[Stored data]

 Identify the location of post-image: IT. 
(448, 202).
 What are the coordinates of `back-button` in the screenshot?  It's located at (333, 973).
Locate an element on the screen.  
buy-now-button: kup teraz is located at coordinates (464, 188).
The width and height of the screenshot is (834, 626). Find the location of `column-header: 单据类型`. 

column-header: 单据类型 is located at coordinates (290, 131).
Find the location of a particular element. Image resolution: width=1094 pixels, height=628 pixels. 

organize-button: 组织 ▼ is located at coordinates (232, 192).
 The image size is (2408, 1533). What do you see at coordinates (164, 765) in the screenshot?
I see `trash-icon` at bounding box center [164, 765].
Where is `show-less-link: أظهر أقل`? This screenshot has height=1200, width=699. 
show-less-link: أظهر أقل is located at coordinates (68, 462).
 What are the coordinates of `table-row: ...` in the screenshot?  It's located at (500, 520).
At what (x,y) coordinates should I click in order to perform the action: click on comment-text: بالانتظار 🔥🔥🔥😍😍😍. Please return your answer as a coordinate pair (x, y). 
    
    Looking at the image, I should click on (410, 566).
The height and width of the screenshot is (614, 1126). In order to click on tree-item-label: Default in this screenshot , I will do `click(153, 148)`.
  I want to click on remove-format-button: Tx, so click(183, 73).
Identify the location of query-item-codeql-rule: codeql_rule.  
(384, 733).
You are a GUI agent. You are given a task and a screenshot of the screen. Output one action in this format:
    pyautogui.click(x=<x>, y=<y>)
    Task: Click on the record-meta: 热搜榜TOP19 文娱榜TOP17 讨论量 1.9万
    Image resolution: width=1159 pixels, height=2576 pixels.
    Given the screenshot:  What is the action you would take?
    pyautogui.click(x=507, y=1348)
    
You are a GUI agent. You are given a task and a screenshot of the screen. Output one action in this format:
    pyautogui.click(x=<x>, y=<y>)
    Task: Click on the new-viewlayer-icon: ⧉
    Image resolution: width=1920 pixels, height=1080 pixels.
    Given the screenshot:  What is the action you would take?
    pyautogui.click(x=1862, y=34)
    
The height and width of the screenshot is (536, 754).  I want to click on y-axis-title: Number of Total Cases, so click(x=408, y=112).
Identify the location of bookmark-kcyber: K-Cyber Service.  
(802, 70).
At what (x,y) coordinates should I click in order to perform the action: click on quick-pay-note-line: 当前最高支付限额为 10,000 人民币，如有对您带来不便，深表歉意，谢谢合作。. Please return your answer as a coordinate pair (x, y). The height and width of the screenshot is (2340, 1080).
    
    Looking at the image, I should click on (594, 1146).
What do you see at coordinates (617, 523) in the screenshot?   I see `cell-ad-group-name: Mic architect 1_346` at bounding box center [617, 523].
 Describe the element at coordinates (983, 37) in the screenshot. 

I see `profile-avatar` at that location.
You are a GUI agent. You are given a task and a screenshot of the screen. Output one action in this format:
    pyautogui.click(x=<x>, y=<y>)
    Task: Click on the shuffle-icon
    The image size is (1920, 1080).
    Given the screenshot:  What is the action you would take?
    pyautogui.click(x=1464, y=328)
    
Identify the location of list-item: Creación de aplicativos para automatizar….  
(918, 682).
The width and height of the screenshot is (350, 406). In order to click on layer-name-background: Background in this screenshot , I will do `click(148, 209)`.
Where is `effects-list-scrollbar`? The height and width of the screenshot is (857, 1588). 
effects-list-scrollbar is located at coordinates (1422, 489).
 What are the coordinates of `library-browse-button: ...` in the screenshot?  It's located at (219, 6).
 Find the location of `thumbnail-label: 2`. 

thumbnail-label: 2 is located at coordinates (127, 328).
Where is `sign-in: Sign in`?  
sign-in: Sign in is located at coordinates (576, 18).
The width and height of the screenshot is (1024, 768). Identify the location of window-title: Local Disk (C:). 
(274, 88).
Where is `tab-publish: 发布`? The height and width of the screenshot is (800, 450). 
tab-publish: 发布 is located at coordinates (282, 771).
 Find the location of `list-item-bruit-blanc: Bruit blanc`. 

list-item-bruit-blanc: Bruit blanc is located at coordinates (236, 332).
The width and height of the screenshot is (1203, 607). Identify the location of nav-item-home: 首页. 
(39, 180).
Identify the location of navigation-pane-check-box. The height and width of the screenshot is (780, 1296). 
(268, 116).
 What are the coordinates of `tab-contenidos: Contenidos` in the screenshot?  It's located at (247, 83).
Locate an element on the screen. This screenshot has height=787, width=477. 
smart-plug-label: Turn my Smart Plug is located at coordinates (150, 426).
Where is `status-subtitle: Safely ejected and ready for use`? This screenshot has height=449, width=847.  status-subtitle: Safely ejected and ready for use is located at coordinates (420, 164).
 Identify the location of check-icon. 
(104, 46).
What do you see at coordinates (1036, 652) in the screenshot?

**To do:**
Identify every line of the material above that contains the string "publish", and copy each such line in full.

**Solution to the problem:**
Where is `tab-publish: 发布`? The height and width of the screenshot is (800, 450). 
tab-publish: 发布 is located at coordinates (282, 771).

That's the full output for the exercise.